#### [JOB]
Reproduce each of the following records verbatim, keeping every line in its original order.
'''
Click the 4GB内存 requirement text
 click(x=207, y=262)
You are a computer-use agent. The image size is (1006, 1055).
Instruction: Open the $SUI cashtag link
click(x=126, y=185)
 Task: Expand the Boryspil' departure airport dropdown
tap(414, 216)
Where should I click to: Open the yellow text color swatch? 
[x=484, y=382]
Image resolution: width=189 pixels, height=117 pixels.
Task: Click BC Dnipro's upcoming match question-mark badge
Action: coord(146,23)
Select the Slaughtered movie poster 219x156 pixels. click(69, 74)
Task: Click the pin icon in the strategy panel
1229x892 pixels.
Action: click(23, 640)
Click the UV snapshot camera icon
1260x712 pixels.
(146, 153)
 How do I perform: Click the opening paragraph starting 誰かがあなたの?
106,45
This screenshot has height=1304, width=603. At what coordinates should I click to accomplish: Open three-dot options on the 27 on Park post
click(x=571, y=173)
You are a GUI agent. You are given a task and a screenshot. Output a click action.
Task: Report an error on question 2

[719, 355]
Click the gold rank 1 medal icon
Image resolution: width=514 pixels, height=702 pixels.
'''
#### [RESULT OF THIS TASK]
Click the 4GB内存 requirement text
 click(x=207, y=262)
You are a computer-use agent. The image size is (1006, 1055).
Instruction: Open the $SUI cashtag link
click(x=126, y=185)
 Task: Expand the Boryspil' departure airport dropdown
tap(414, 216)
Where should I click to: Open the yellow text color swatch? 
[x=484, y=382]
Image resolution: width=189 pixels, height=117 pixels.
Task: Click BC Dnipro's upcoming match question-mark badge
Action: coord(146,23)
Select the Slaughtered movie poster 219x156 pixels. click(69, 74)
Task: Click the pin icon in the strategy panel
1229x892 pixels.
Action: click(23, 640)
Click the UV snapshot camera icon
1260x712 pixels.
(146, 153)
 How do I perform: Click the opening paragraph starting 誰かがあなたの?
106,45
This screenshot has height=1304, width=603. At what coordinates should I click to accomplish: Open three-dot options on the 27 on Park post
click(x=571, y=173)
You are a GUI agent. You are given a task and a screenshot. Output a click action.
Task: Report an error on question 2

[719, 355]
Click the gold rank 1 medal icon
Image resolution: width=514 pixels, height=702 pixels.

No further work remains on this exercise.